Sunday house we rented.
The bride and I, over the past Third of July, rented a Sunday House in Fredericksburg, Texas
. Sunday houses are tiny houses that farmers built so they would have a place to stay after traveling into town on Saturday for Sunday service (read here for details
). In Texas, this seems to have been prominently done by the Germans in Gillespie County, the county that hosts Fredericksburg. These houses are cute as kittens, yet amazingly efficient in the use (and perception) of space (those Germans...).
Here are some examples we happened across while wandering about town:
Our particular house had three rooms: a large bedroom (which included a sitting area), a kitchen/dining area, and a bathroom. An ample porch adorned the front of the house. The attic was unused in this particular house (we've heard locals describe the attics as "That's where the kids slept"). It's hard to tell, but we suspect the back of our house was added on later or, at the very least, is a finished out cooking porch.
Our Sunday house was comfy, relatively spacious, and had lots of storage.

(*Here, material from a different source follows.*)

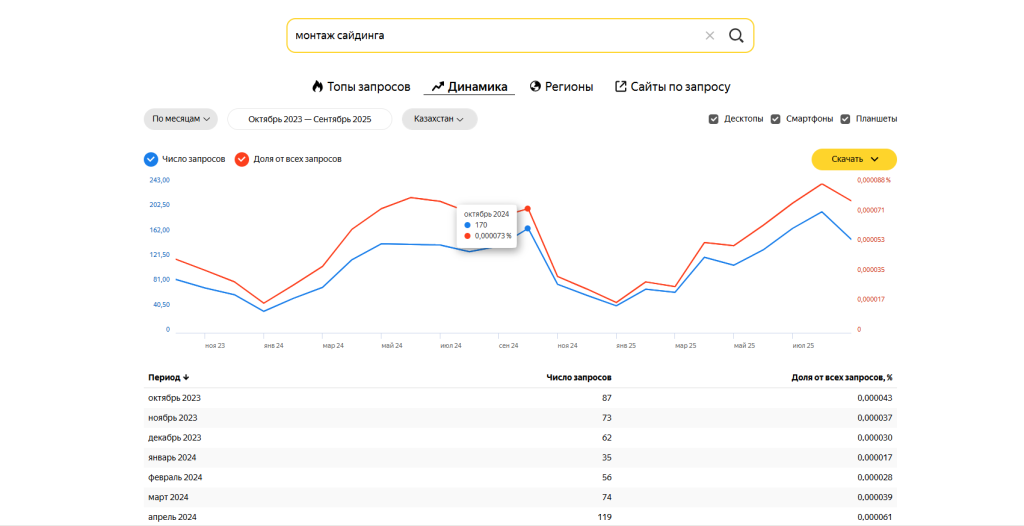Viewport: 1024px width, 526px height.
Task: Click the external-link icon for Сайты по запросу
Action: (621, 87)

How big was it? 240 square feet!!! At first the bride didn't believe it, but after measuring a couple more times, the house's dimensions--12 feet wide by 20 feet long--became clear.
I think the house was helped in large part by the tall ceilings, light colors, and the simplicity of the layout with just a few rooms. But wow-wow-wow!
The main part of the house was 12-feet by 12-feet, large enough to hold a king-sized bed and a sitting area. The kitchen was 8-feet by 8-feet, large enough to hold a full kitchen and a four-seat table pushed up against a window. The bathroom, 4-feet by 8-feet, was large enough to hold a shower, a toilet, and a good sized sink and counter. As mentioned earlier, the shower could have been bigger, but it all somehow worked.
So what does this have to do with R.M. Schindler's log cabin?
We've been talking for awhile now about getting a cabin up in the hills somewhere in the northern New Mexico/southern Colorado area. This would be a retirement thing where, during the brutal summers in Austin, assuming we stay in Austin, we'd have the ability to pick up and head to the cooler climes for a few months. With our more recent fascination with Schindler, we're now talking about building Schindler's log cabin, a project he designed in 1917-1918 while he was in Chicago.
One of the concerns we've had is the cabin's size: 540 square feet. But at more than twice the size of the Sunday house we stayed in, it should be ample room! Similar to the Sunday house, Schindler's cabin has three rooms (really it only has two rooms, with one divided by something like a pony-wall). This is all on the 10- to 15-year planning horizon, but it's kinda fun to start thinking about it now.